▶ **Work order**:
Copy out each line of the listing below where the string "will" appears.

▶ **Data provided**:
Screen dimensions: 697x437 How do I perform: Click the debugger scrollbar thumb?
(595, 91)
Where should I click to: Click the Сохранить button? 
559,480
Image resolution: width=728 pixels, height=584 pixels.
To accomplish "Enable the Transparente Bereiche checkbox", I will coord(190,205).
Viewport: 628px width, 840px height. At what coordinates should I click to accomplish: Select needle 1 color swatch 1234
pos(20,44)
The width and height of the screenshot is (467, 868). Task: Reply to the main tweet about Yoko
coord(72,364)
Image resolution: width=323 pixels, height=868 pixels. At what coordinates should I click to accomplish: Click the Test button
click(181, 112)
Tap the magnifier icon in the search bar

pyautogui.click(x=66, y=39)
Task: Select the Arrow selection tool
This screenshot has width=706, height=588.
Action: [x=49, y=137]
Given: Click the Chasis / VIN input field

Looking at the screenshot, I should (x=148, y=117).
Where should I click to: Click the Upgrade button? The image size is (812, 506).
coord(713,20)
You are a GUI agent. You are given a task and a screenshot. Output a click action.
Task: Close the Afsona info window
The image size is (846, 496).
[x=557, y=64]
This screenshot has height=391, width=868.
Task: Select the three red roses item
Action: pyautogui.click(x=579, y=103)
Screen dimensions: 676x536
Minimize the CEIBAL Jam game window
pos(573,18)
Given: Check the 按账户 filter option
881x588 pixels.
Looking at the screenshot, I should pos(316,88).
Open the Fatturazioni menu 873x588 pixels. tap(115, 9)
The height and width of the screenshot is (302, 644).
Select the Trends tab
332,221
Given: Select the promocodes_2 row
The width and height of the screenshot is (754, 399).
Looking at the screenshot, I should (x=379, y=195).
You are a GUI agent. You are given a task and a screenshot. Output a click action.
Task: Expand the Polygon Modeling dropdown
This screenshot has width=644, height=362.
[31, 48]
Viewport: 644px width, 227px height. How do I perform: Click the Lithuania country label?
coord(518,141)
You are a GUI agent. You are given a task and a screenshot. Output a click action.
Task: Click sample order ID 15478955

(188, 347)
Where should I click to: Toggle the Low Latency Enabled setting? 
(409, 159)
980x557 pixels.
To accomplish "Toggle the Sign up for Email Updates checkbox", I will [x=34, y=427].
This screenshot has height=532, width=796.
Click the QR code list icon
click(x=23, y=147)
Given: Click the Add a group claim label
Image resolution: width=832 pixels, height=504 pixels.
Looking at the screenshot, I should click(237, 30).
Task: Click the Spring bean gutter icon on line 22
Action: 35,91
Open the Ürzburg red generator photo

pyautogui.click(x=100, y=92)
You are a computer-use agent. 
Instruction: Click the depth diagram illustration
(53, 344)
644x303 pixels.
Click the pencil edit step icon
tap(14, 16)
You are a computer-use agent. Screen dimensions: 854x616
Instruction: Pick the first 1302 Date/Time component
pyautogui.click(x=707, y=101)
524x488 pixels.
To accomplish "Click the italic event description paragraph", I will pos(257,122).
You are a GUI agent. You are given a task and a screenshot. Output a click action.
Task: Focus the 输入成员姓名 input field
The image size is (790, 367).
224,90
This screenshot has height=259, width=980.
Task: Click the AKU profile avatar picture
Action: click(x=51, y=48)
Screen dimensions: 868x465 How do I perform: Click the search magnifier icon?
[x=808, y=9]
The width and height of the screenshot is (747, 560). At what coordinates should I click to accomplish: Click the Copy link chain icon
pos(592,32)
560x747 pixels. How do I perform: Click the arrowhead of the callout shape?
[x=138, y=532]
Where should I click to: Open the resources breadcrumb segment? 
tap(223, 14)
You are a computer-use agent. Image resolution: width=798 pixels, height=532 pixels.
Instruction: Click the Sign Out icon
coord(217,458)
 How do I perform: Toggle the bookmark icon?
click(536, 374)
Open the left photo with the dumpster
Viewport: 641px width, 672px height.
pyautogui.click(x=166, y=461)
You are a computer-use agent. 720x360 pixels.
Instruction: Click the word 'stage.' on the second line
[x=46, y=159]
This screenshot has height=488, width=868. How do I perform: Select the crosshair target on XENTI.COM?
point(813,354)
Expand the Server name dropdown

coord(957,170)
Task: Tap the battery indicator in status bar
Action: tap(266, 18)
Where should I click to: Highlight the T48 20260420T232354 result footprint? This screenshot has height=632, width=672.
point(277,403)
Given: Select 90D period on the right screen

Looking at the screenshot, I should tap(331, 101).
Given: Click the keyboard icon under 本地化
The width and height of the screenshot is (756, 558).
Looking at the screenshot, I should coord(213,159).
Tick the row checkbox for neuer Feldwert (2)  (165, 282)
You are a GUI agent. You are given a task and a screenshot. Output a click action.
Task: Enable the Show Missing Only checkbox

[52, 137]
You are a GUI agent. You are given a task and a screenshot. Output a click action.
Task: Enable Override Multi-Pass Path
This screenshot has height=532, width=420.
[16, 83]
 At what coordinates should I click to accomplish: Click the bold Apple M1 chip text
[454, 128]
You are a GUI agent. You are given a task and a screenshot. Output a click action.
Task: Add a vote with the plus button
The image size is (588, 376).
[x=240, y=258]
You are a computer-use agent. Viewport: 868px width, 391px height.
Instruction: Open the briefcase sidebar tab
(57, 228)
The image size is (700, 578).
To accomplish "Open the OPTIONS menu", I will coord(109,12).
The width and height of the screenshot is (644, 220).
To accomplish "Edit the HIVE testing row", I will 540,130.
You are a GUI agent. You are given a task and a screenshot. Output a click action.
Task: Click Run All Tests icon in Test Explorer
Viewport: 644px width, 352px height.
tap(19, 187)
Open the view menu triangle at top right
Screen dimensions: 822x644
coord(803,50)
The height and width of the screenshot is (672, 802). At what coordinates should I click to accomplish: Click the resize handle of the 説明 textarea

▶ **Finished task**:
To accomplish "Enable the Transparente Bereiche checkbox", I will coord(190,205).
To accomplish "Toggle the Sign up for Email Updates checkbox", I will [x=34, y=427].
To accomplish "Click the italic event description paragraph", I will pos(257,122).
To accomplish "Open the OPTIONS menu", I will coord(109,12).
To accomplish "Edit the HIVE testing row", I will 540,130.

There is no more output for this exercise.